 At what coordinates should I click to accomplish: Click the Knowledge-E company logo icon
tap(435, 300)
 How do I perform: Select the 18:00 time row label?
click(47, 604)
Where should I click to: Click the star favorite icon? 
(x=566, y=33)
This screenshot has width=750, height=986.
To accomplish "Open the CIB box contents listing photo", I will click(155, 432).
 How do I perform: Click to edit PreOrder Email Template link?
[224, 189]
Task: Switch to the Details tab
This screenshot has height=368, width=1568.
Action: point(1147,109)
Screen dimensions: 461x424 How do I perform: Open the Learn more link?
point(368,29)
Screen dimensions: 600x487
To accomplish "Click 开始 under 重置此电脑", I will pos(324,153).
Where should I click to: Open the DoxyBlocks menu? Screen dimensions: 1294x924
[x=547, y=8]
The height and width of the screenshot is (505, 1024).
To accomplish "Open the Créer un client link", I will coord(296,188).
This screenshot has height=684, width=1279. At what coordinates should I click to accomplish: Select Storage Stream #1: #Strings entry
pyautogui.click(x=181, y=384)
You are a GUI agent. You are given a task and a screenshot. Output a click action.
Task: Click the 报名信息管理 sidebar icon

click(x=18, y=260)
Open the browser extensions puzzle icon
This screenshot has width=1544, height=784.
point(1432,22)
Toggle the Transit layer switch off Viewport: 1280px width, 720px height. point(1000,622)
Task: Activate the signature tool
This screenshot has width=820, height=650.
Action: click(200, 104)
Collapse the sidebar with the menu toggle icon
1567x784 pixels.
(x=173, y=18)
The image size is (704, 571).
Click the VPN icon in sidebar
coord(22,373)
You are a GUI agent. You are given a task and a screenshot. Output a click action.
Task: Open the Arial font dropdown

- **Problem details**
Repeat the whole listing verbatim.

- **Answer for the task**
 At what coordinates should I click to accomplish: Click the Knowledge-E company logo icon
tap(435, 300)
 How do I perform: Select the 18:00 time row label?
click(47, 604)
Where should I click to: Click the star favorite icon? 
(x=566, y=33)
This screenshot has width=750, height=986.
To accomplish "Open the CIB box contents listing photo", I will click(155, 432).
 How do I perform: Click to edit PreOrder Email Template link?
[224, 189]
Task: Switch to the Details tab
This screenshot has height=368, width=1568.
Action: point(1147,109)
Screen dimensions: 461x424 How do I perform: Open the Learn more link?
point(368,29)
Screen dimensions: 600x487
To accomplish "Click 开始 under 重置此电脑", I will pos(324,153).
Where should I click to: Open the DoxyBlocks menu? Screen dimensions: 1294x924
[x=547, y=8]
The height and width of the screenshot is (505, 1024).
To accomplish "Open the Créer un client link", I will coord(296,188).
This screenshot has height=684, width=1279. At what coordinates should I click to accomplish: Select Storage Stream #1: #Strings entry
pyautogui.click(x=181, y=384)
You are a GUI agent. You are given a task and a screenshot. Output a click action.
Task: Click the 报名信息管理 sidebar icon

click(x=18, y=260)
Open the browser extensions puzzle icon
This screenshot has width=1544, height=784.
point(1432,22)
Toggle the Transit layer switch off Viewport: 1280px width, 720px height. point(1000,622)
Task: Activate the signature tool
This screenshot has width=820, height=650.
Action: click(200, 104)
Collapse the sidebar with the menu toggle icon
1567x784 pixels.
(x=173, y=18)
The image size is (704, 571).
Click the VPN icon in sidebar
coord(22,373)
You are a GUI agent. You are given a task and a screenshot. Output a click action.
Task: Open the Arial font dropdown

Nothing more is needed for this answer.